Берлинские виды Феттинга, от “Alte Fabrik Moritzplatz” (1977) до пейзажей воссоединения, свидетельствуют о глубоком понимании пространства как социального конструирования. Берлин, город, разорванный, а затем сшитый, под его кистью становится архитектурной лабораторией, где испытываются новые способы проживания. Но Феттинг никогда не ставит себя в роль доброжелательного урбаниста. Его взгляд остается взглядом художника, то есть того, кто раскрывает скрытые напряжения, сбои, неожиданные красоты постоянно меняющейся среды.

Эта чувствительность к архитектуре находит свое наиболее полное выражение в скульптурах художника. Статуя Вилли Брандта, установленная в штаб-квартире СДПГ, не просто чтит память канцлера. Своими шероховатыми поверхностями, намеренно несовершенными объемами она ставит под вопрос статус государственного заказа в демократическом пространстве.
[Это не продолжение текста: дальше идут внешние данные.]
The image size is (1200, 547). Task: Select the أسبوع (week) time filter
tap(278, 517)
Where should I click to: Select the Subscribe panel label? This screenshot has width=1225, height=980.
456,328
Феттинг отвергает гладкую эстетику официального памятника, предлагая изображение, носящее знаки истории. Эта сознательная шероховатость отзывается экспериментами де-конструктивистских архитекторов, сознательно разрушающих классическую гармонию, чтобы раскрыть скрытые конфликты нашей эпохи.

Остров Зюльт, где Феттинг поддерживает мастерскую на протяжении десятилетий, представляет собой необходимый контрапункт городской суете. Но даже в этих, казалось бы, идиллических пейзажах художник сохраняет критическую бдительность. Его фризские дома, дюны, омываемые северными ветрами, никогда не являются просто открытками. Они ставят под вопрос наше отношение к природе в цивилизации, которая превратила даже самые дикие пространства в туристические объекты потребления. Дикие розы Зюльта под кистью Феттинга становятся хрупкими свидетелями под угрозой подлинности.

Такой подход к пространству раскрывает философское измерение, часто упускаемое из вида в творчестве Феттинга. Художник не просто рисует места, он исследует то, как эти места формируют нас. Его нью-йоркские интерьеры, залитые искусственным светом, не знающим ни дня, ни ночи, показывают влияние архитектуры на наши биологические ритмы, способы общения. Аналогично, его виды Берлина передают ощущение странности, охватывающее жителя города в состоянии постоянного реконструирования.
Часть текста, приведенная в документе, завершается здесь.